§ Extracted material

....

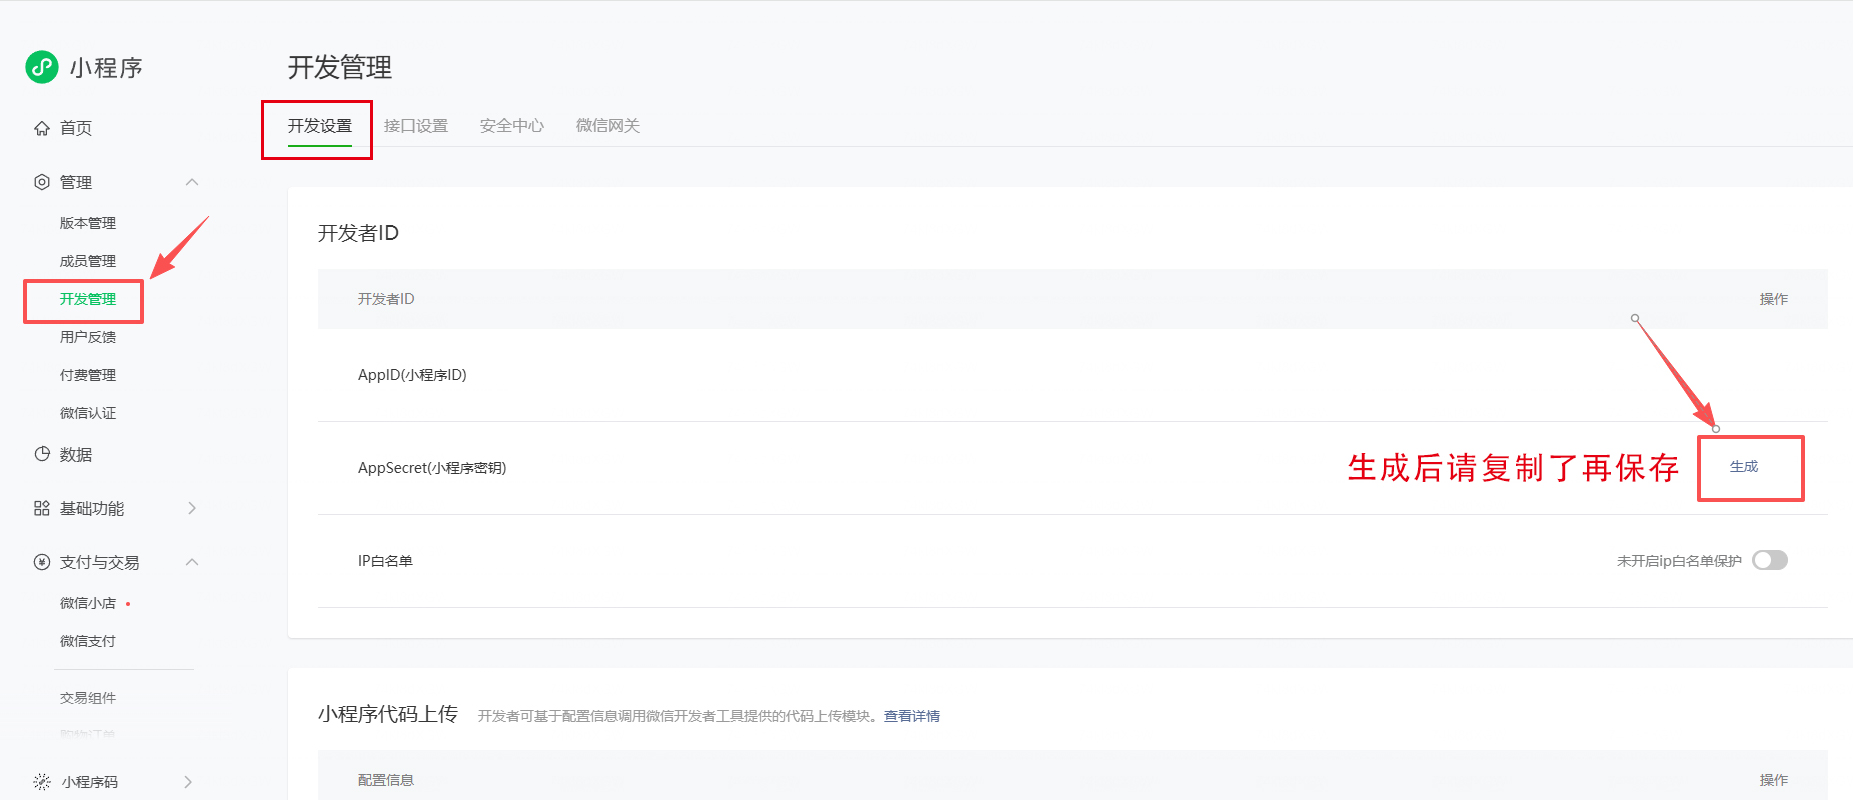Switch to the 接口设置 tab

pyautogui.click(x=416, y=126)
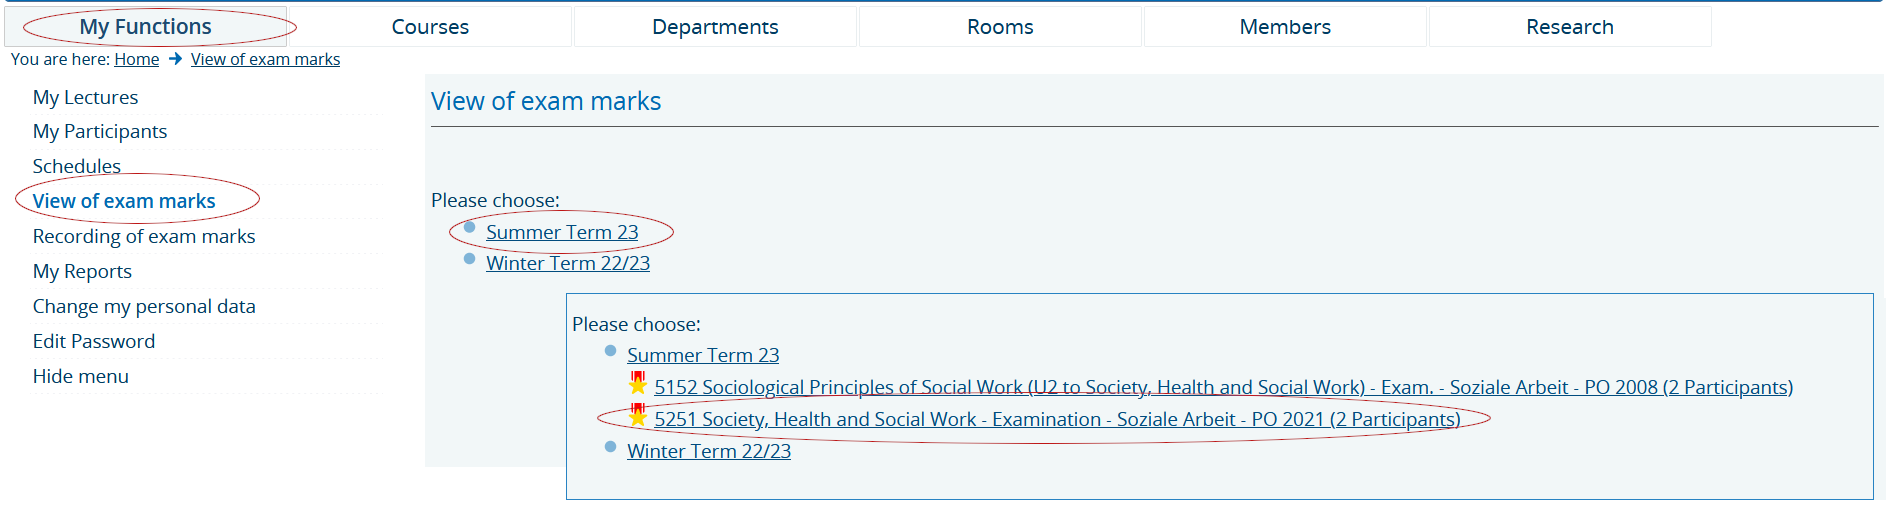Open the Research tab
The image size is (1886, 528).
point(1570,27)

....

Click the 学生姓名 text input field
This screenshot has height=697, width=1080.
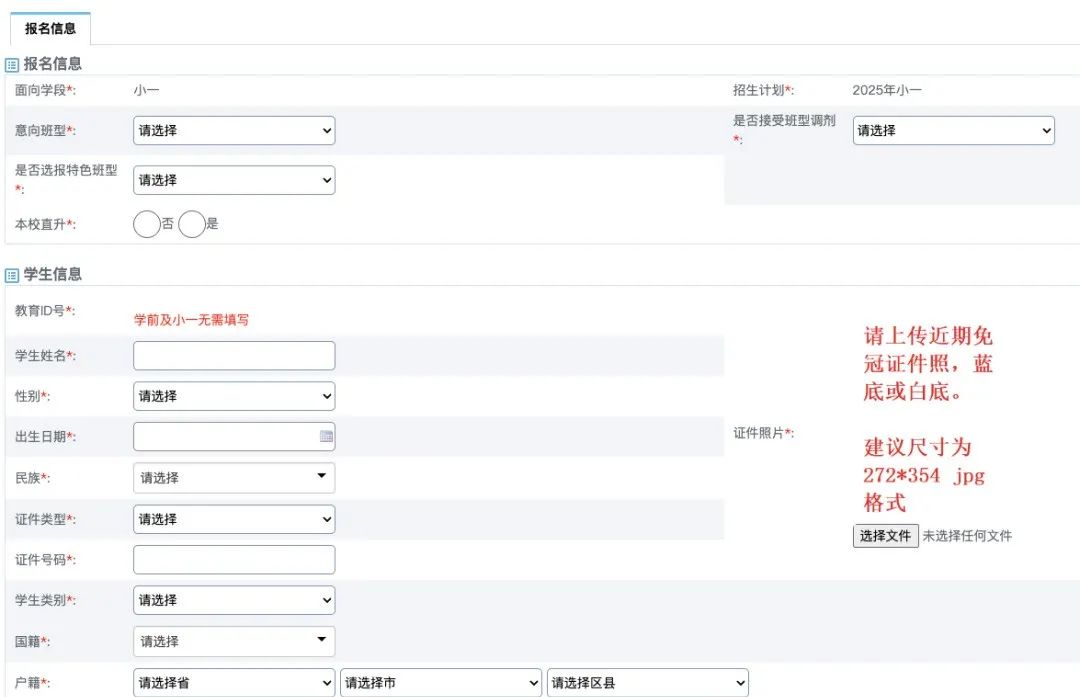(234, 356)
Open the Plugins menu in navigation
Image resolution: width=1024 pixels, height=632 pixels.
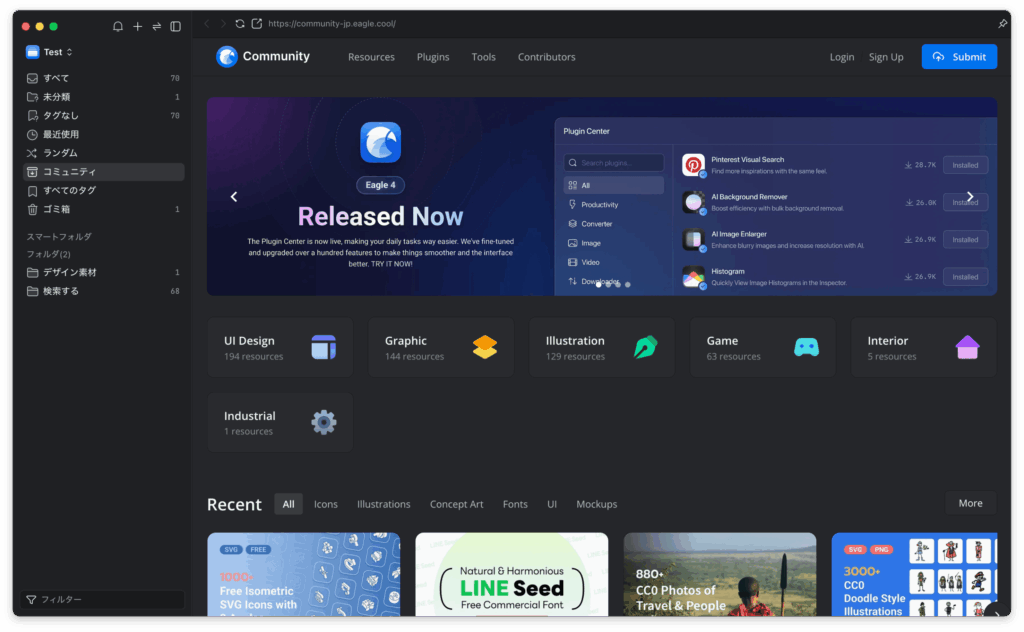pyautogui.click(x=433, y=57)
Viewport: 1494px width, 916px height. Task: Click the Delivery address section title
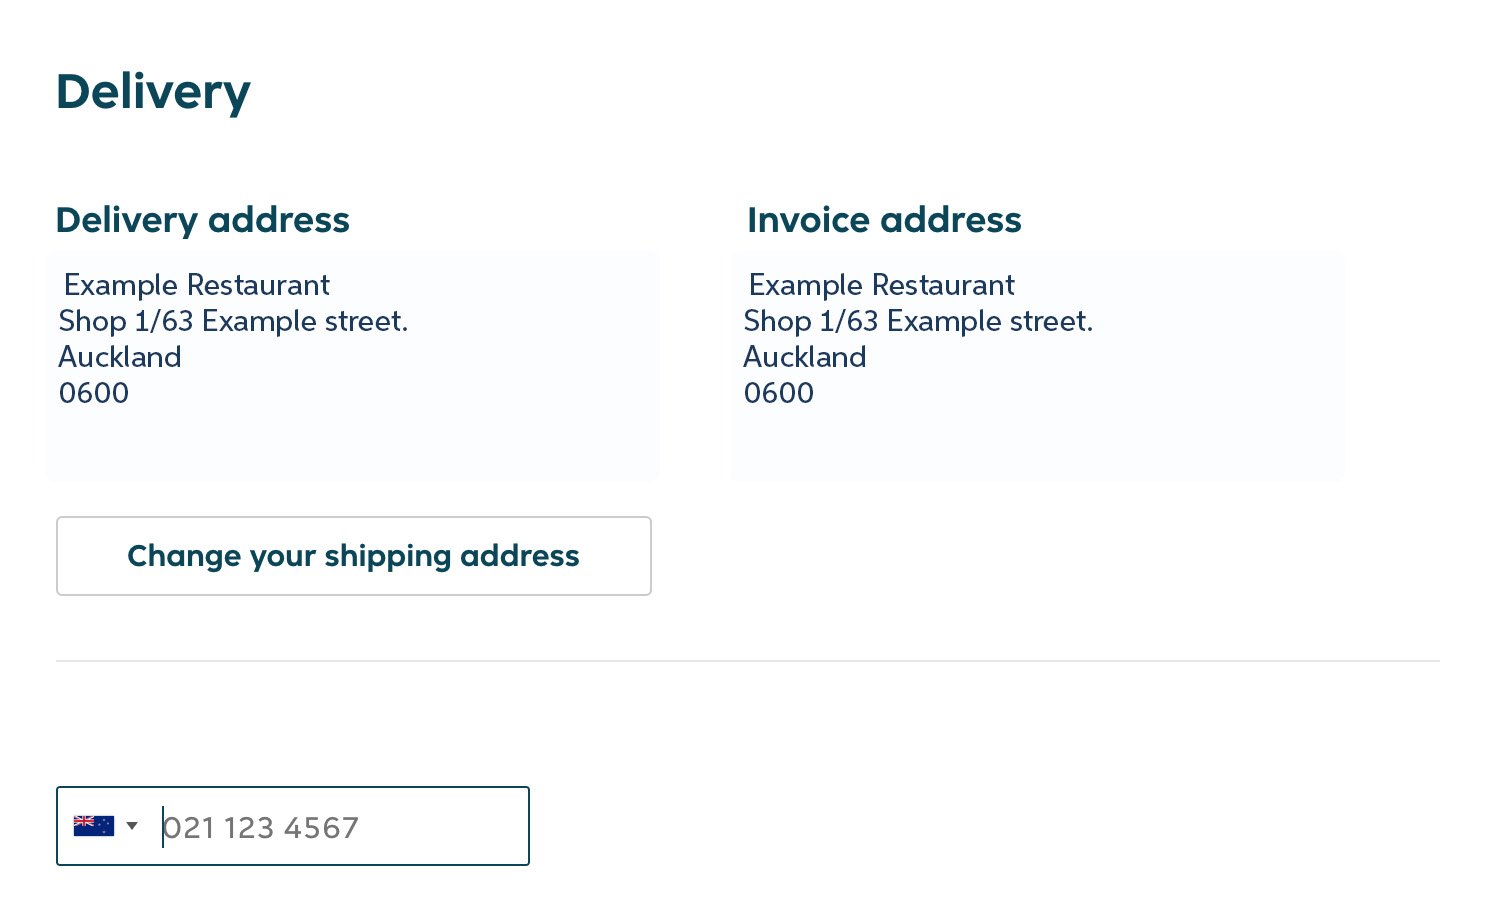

....

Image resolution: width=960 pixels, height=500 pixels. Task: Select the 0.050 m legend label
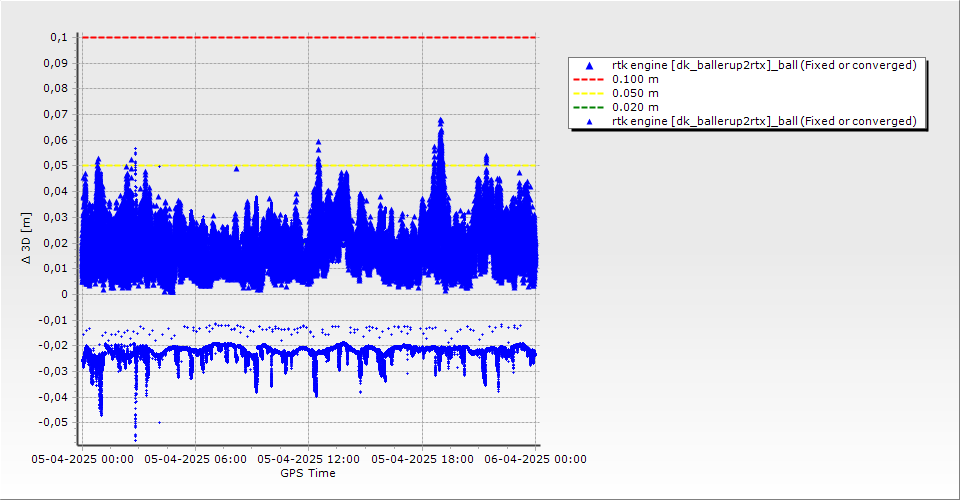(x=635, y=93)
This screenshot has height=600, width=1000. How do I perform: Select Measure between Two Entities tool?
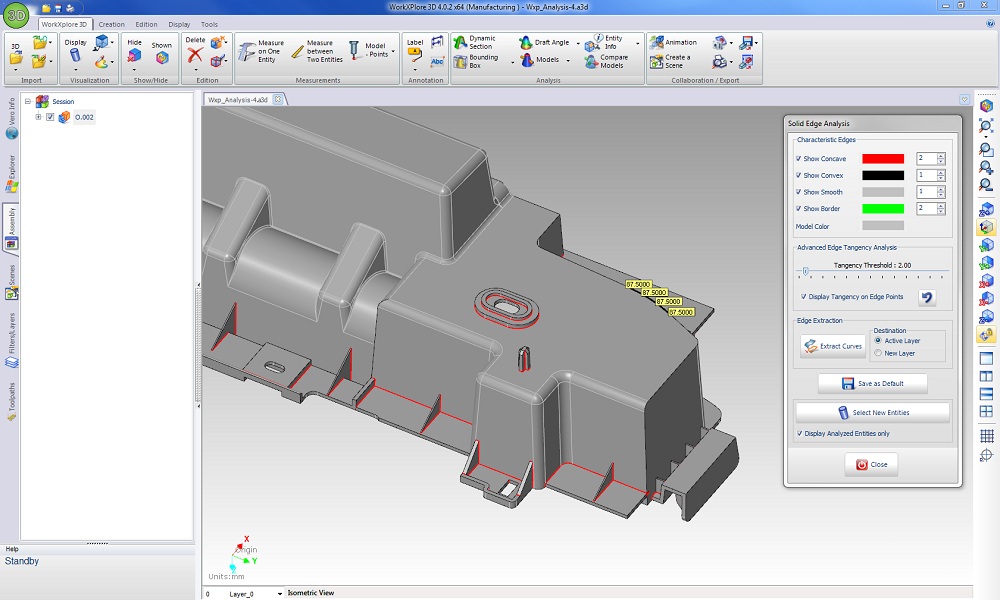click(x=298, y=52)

....

§ Task description
What are the lines in the records above, word for word, from the one containing "Open the Plugins menu in navigation" through the one containing "Viewport: 1494px width, 916px", both ends included and pictures left out?

§ Solved problem
Open the Plugins menu in navigation
Image resolution: width=1024 pixels, height=632 pixels.
pyautogui.click(x=433, y=57)
Viewport: 1494px width, 916px height. Task: Click the Delivery address section title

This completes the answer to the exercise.